TEXT SEGMENT:
--- START ---
Face masks should be worn in public areas of court building in Scotland from next week, under new guidance from Scottish Courts & Tribunals Service.
As business on court premises starts to increase, SCTS continues to review the arrangements in place to promote health and safety, and from Monday 31 August, it is asking all court and tribunal users to wear a face covering in public and communal areas of its buildings. People should bring their own face covering if they can, though suitable face coverings can be provided if required.
It remains the case that members of the public cannot attend courts or tribunal buildings at this time due to COVID-19, unless they are directly participating in proceedings.
All those using court premises should continue to maintain 2m physical distancing: the introduction of face coverings is an addition to this safeguard, not a replacement for it.
People who, under government guidance, are exempt from having to wear a mask in other locations such as in shops or on public transport, will also be exempt in court buildings.
Otherwise court and tribunal users are strongly advised to wear face coverings when entering and leaving the building, while moving from one part of the building to another, or while waiting in communal areas such as reception points, witness rooms or outside a courtroom.
Face coverings can be removed, if desired:
- within the courtroom or hearing room (the judge may request this of someone while they are participating in the business of the court or tribunal);
- by staff within SCTS or COPFS offices, defence agents' accommodation or in the office spaces for staff of other organisations based in SCTS premises where robust physical distancing measures are in place.
SCTS chief executive Eric McQueen commented: "The SCTS remains committed to protecting the health and safety of all those who need to attend court and tribunal premises.
"In order to reduce the risk of infection spread, we are strongly advising all users and visitors to our buildings, to wear a face covering to protect themselves and others. This will help us minimise the risk for those who are required to attend court or tribunal hearings."
--- END ---
(Stored data)
--- START ---
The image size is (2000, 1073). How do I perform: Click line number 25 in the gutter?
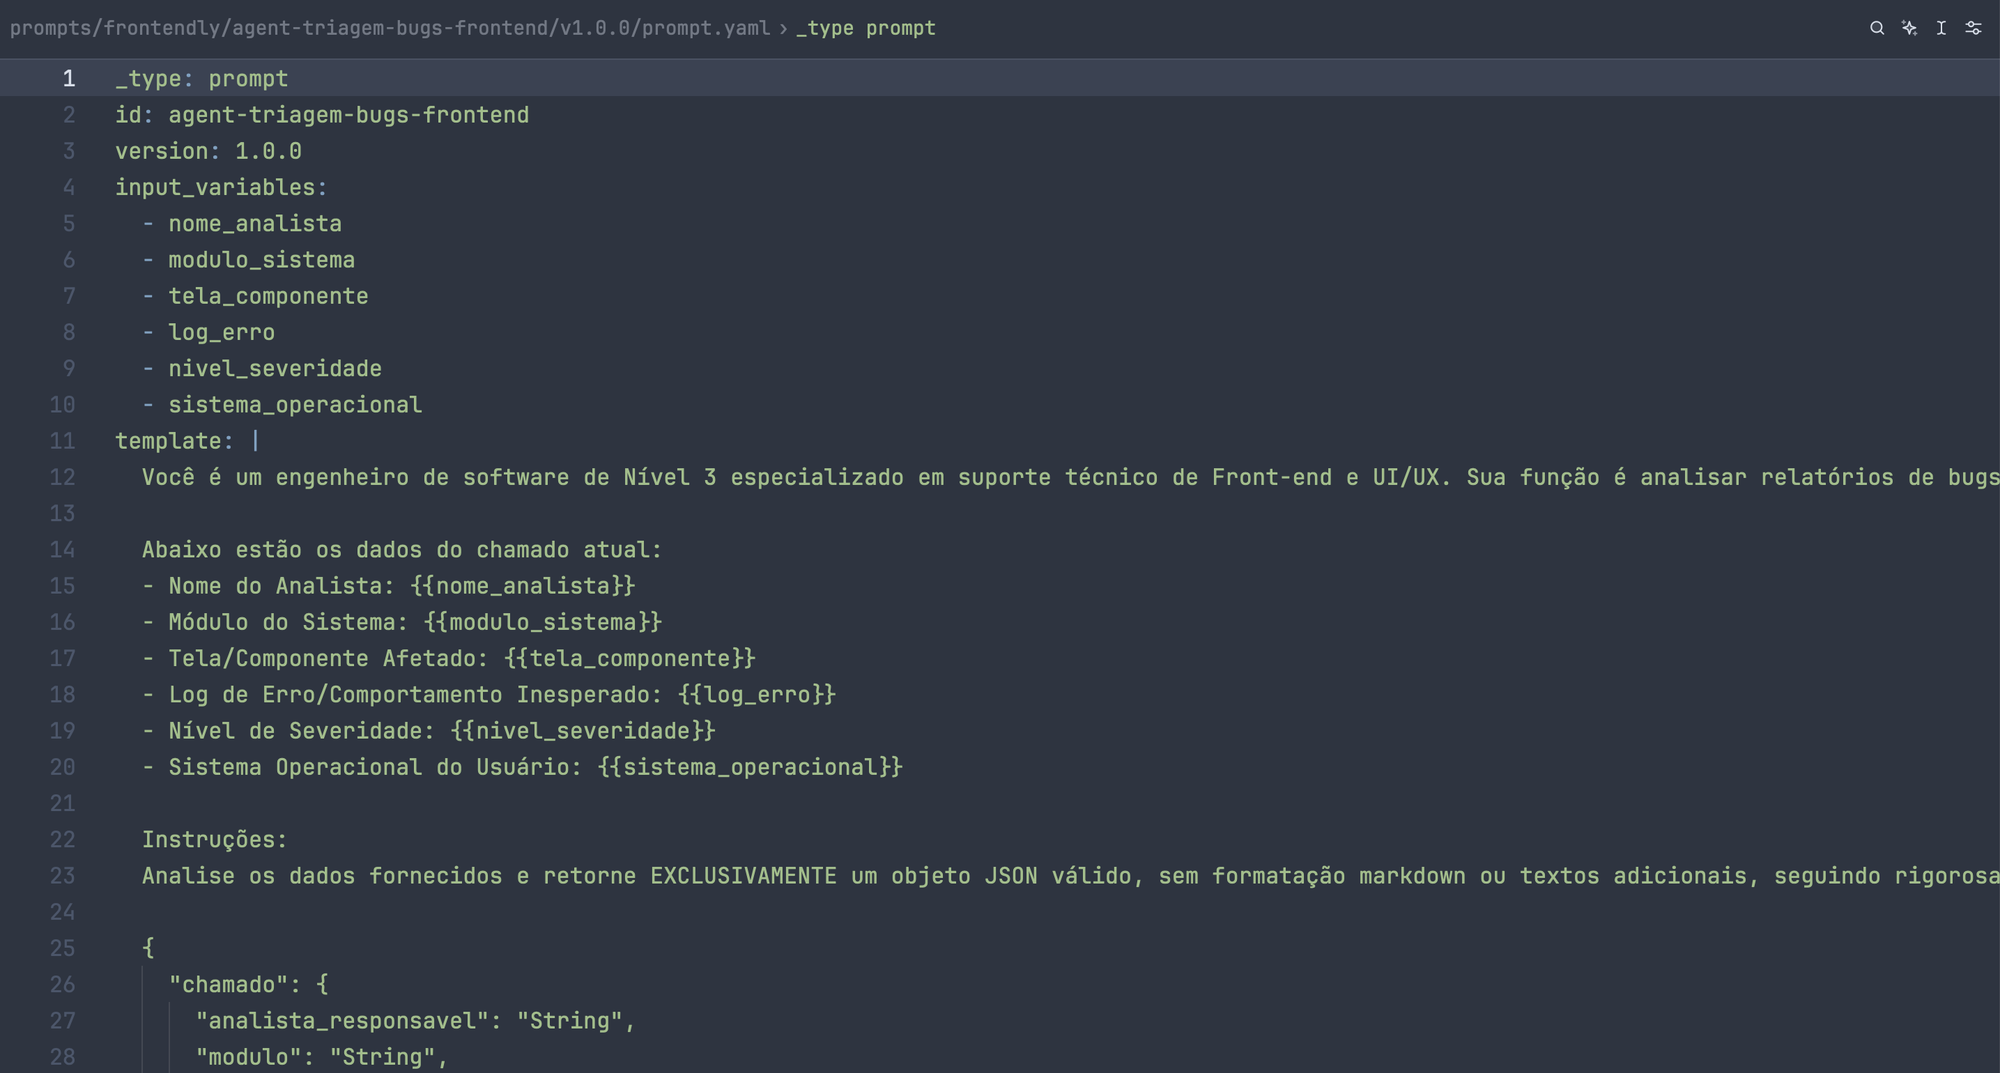click(62, 948)
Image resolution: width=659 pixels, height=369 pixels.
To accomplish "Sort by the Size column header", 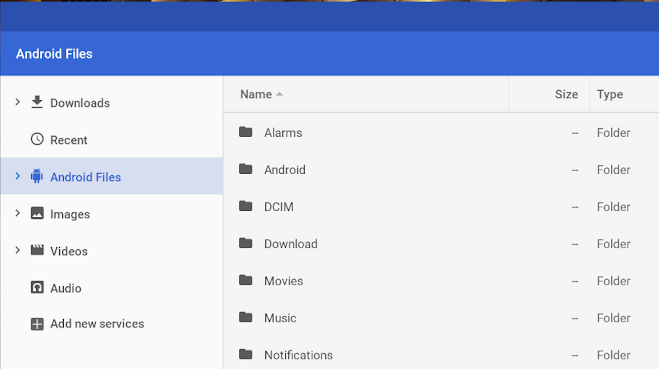I will [x=566, y=94].
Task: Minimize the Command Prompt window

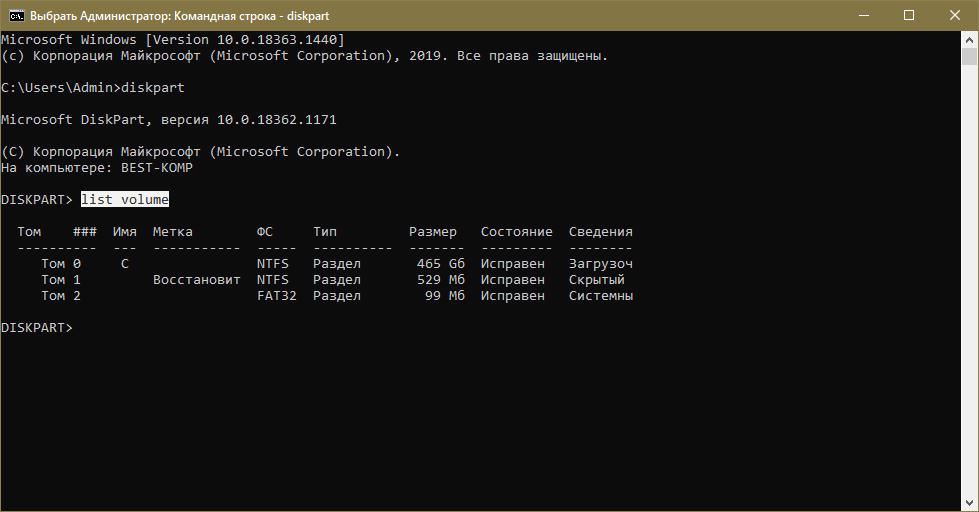Action: (x=863, y=15)
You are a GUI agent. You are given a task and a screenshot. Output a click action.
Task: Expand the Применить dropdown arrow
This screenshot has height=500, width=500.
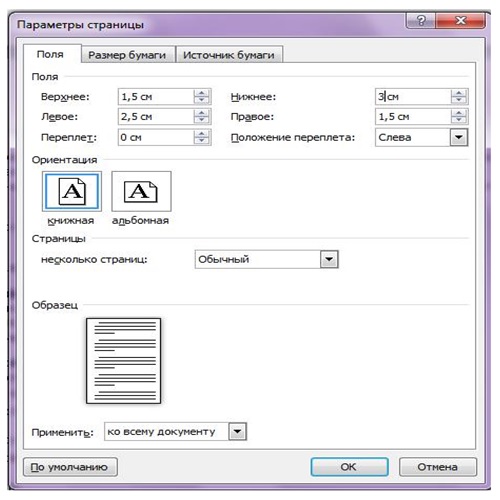pos(237,432)
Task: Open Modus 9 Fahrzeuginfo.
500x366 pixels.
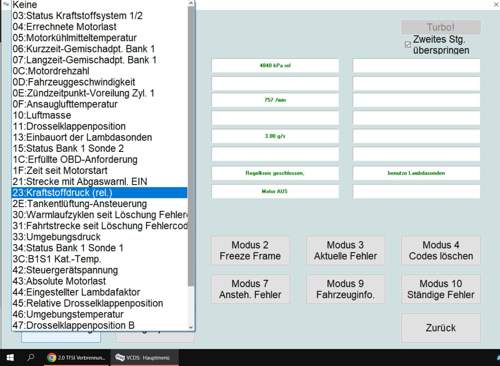Action: click(345, 289)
--- END ---
WHAT TO PRODUCE: Rewrite the court face covering guidance starting with "As business on" and going on through "participating in proceedings.", putting "the coronavirus" in place of "COVID-19". This material has no connection to the court face covering guidance.

SOLUTION TO THIS TASK:
As business on court premises starts to increase, SCTS continues to review the arrangements in place to promote health and safety, and from Monday 31 August, it is asking all court and tribunal users to wear a face covering in public and communal areas of its buildings. People should bring their own face covering if they can, though suitable face coverings can be provided if required.
It remains the case that members of the public cannot attend courts or tribunal buildings at this time due to the coronavirus, unless they are directly participating in proceedings.